**What to do:** Every line of the records below that has the word "Informationen" should be copied.

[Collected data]
►

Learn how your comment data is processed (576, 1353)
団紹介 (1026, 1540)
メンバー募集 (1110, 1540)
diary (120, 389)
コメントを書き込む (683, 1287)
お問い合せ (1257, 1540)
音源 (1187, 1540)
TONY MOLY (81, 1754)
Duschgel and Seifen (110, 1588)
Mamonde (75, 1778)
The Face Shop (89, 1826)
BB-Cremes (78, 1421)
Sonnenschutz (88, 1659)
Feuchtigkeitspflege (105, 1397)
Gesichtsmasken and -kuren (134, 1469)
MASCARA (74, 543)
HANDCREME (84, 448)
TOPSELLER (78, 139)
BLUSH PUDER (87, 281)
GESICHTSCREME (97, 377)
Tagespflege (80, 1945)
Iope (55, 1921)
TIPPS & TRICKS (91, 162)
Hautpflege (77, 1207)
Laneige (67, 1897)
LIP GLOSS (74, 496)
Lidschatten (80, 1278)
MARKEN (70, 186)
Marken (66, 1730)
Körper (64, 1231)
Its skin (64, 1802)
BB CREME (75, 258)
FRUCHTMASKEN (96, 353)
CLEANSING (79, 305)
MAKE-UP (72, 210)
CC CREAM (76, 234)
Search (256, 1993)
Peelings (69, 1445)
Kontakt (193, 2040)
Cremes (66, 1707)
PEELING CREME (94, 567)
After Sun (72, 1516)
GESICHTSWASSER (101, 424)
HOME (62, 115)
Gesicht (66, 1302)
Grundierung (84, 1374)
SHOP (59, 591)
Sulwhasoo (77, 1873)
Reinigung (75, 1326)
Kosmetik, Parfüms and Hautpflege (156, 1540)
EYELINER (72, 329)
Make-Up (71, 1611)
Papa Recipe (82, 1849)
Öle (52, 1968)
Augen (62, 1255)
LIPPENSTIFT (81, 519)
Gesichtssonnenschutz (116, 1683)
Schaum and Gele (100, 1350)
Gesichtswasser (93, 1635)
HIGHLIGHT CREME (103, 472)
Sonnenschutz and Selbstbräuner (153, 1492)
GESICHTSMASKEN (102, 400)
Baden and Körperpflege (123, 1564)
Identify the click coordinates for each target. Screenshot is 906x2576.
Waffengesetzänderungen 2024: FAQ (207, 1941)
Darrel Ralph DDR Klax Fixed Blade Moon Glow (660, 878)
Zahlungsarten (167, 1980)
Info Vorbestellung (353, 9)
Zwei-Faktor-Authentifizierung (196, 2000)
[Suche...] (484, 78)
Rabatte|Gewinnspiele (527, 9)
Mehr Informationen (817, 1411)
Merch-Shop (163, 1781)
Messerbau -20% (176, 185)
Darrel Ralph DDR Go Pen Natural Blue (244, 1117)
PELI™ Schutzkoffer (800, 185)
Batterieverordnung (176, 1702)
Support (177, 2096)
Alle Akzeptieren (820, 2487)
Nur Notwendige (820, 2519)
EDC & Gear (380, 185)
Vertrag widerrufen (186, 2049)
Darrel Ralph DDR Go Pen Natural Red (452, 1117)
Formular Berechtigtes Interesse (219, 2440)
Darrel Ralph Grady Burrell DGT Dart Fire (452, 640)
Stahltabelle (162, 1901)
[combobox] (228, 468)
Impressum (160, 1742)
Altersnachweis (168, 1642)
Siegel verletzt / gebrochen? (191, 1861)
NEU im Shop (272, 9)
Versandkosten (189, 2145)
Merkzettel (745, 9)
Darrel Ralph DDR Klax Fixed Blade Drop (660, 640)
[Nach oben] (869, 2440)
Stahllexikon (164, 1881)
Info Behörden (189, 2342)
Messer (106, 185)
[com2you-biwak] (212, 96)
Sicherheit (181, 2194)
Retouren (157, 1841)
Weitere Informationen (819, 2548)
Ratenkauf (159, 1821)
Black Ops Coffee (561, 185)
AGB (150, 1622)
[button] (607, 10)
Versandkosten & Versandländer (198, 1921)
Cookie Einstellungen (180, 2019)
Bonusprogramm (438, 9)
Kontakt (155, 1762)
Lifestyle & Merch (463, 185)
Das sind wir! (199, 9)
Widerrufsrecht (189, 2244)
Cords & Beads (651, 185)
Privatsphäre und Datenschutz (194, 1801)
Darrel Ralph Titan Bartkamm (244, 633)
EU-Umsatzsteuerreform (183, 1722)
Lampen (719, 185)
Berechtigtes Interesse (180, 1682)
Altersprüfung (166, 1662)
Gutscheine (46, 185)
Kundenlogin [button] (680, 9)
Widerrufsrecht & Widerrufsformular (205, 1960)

◄

**Response to this exercise:**
Mehr Informationen (817, 1411)
Weitere Informationen (819, 2548)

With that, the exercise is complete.